--- QUOTED PASSAGE Enclosed Below ---

Frequently Asked Questions

Aren't people just being too sensitive?

This is one of the most common responses, and it's itself a microinvalidation. Research consistently shows that microaggressions produce real psychological and physiological stress responses. Brain imaging studies demonstrate that experiencing social rejection (which microaggressions trigger) activates the same neural pathways as physical pain. The impact isn't about sensitivity. It's about cumulative exposure to messages that question your competence, belonging, or identity.

How are microaggressions different from rudeness?

Rudeness is general. Microaggressions are identity-specific. Someone who's rude cuts in line, snaps at a barista, or talks over everyone equally. A microaggression specifically targets an aspect of someone's identity, even unintentionally. "Where are you really from?" isn't rude. It's a question that specifically others someone based on their appearance or accent. The distinction matters because the cumulative toll is different. Everyone experiences rudeness. Only members of marginalized groups experience microaggressions related to their identity.

--- End of Enclosed QUOTED PASSAGE ---
--- PROVIDED DATA Enclosed Below ---

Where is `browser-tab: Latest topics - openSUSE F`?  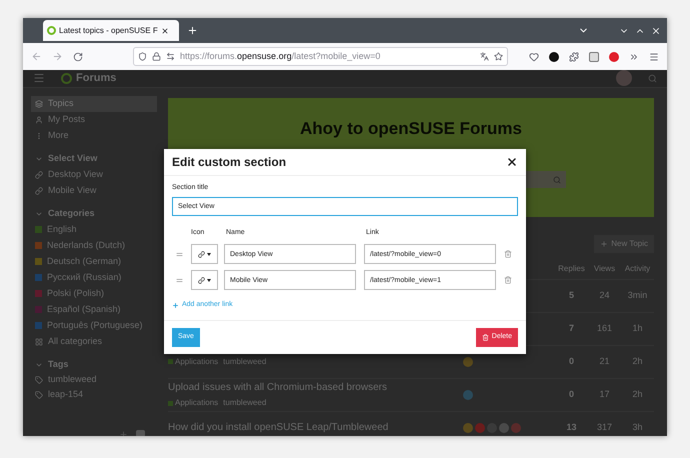
browser-tab: Latest topics - openSUSE F is located at coordinates (111, 30).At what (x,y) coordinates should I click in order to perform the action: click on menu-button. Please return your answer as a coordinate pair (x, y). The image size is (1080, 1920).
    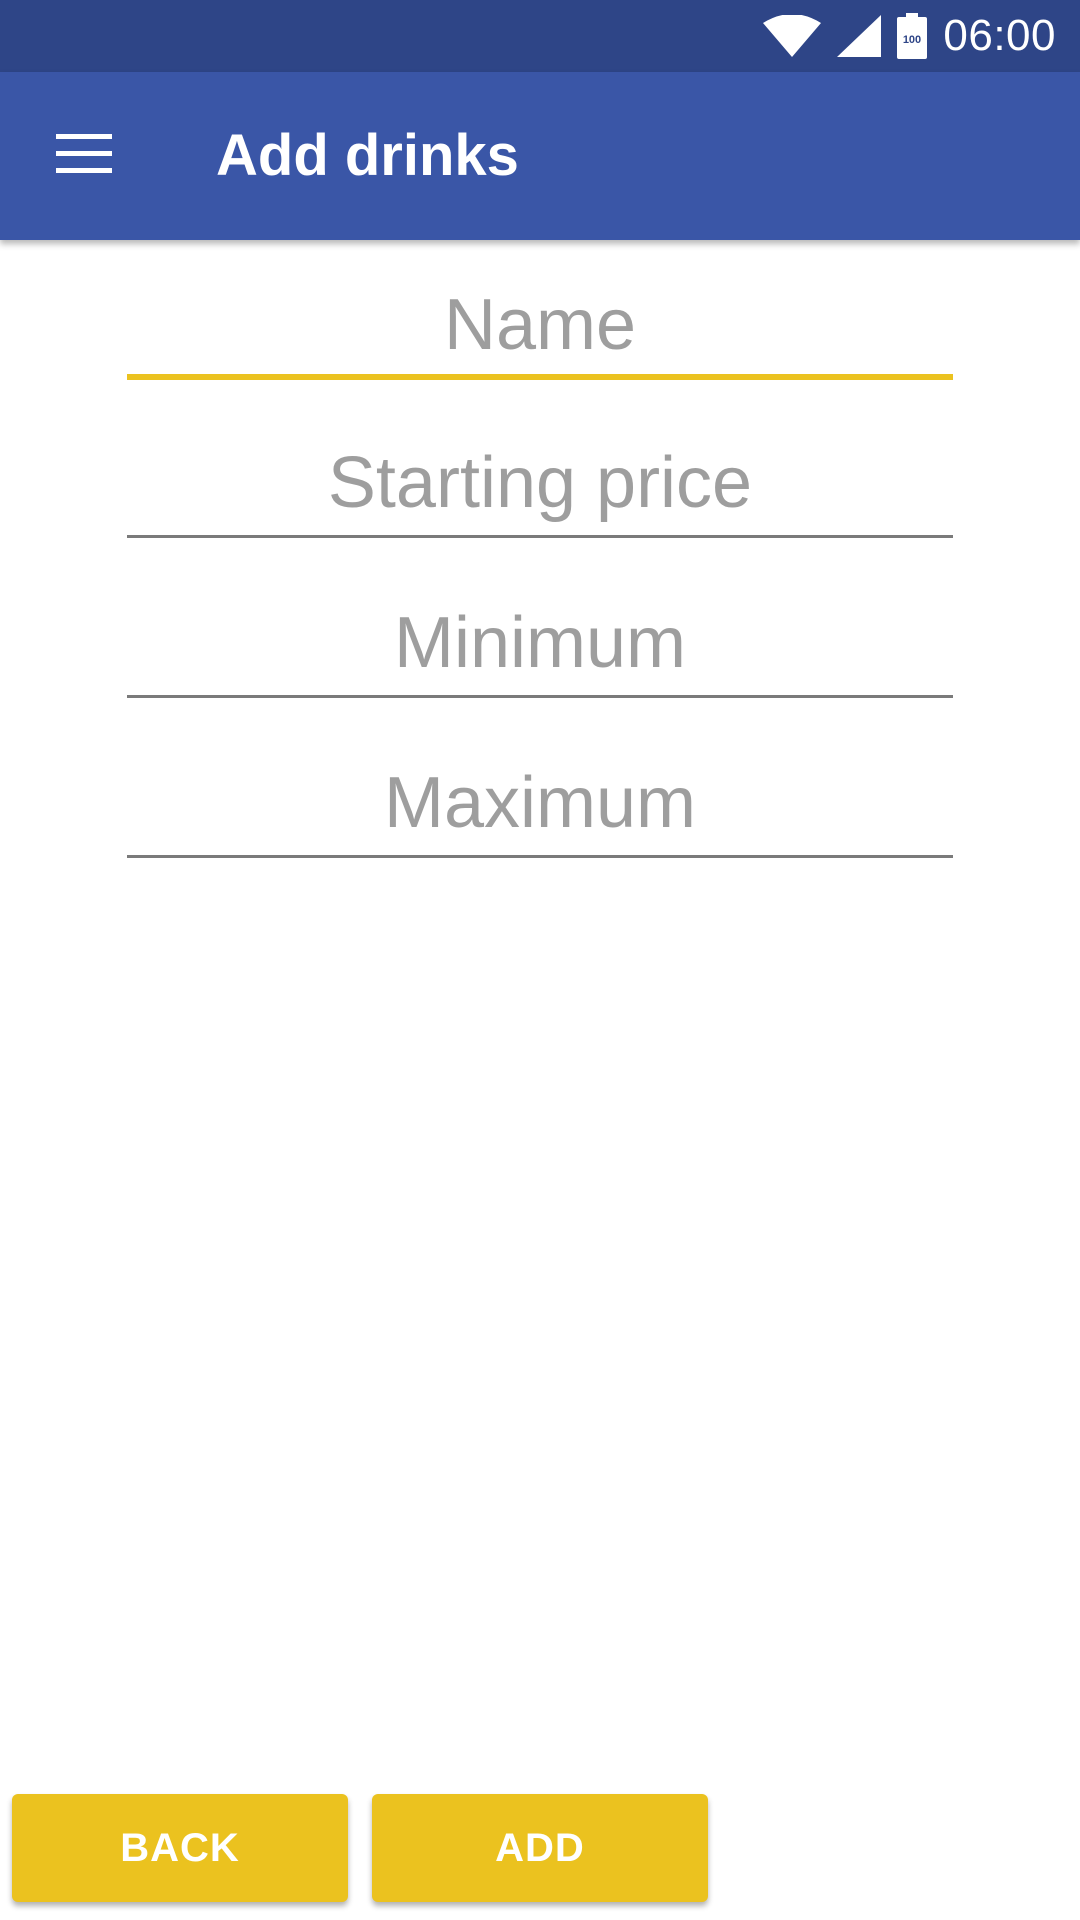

--- End of Enclosed PROVIDED DATA ---

#### ACTIVITY LIST:
1) In the microaggressions FAQ, what do brain imaging studies show about experiencing social rejection?
2) Carry on the microaggressions FAQ past its last answer, adding further questions and answers in the same format and tone.

#### RESULTS FOR EACH TASK:
1) It activates the same neural pathways as physical pain.

2)
Can microaggressions happen between people of the same group?

Yes. Internalized biases exist within groups. A person of color can commit a microaggression against another person of color. A woman can commit a microaggression against another woman. This is often called "lateral" or "horizontal" aggression, and it reflects the ways dominant cultural norms get internalized by everyone, not just the dominant group.

Should microaggressions be treated as a disciplinary issue?

In most cases, education is more effective than discipline for first-time or unintentional microaggressions. The goal is behavior change, and punitive responses often create defensiveness rather than understanding. However, repeated microaggressions after coaching, or microassaults (the deliberate kind), should trigger the standard disciplinary process. The line is between "didn't know" (educate) and "doesn't care" (discipline).

How do I talk about microaggressions without creating a blame culture?

Focus on impact, not character. The conversation isn't "you're a bad person" but "that comment had an effect you probably didn't intend." Normalize making mistakes and learning from them. Create language around repair: "We all say things that land wrong sometimes. What matters is what we do next." Frame microaggression awareness as a professional skill (like giving feedback or running meetings) rather than a moral test. Professionals improve skills. They don't need to be perfect on day one.

Do microaggressions only affect people of color?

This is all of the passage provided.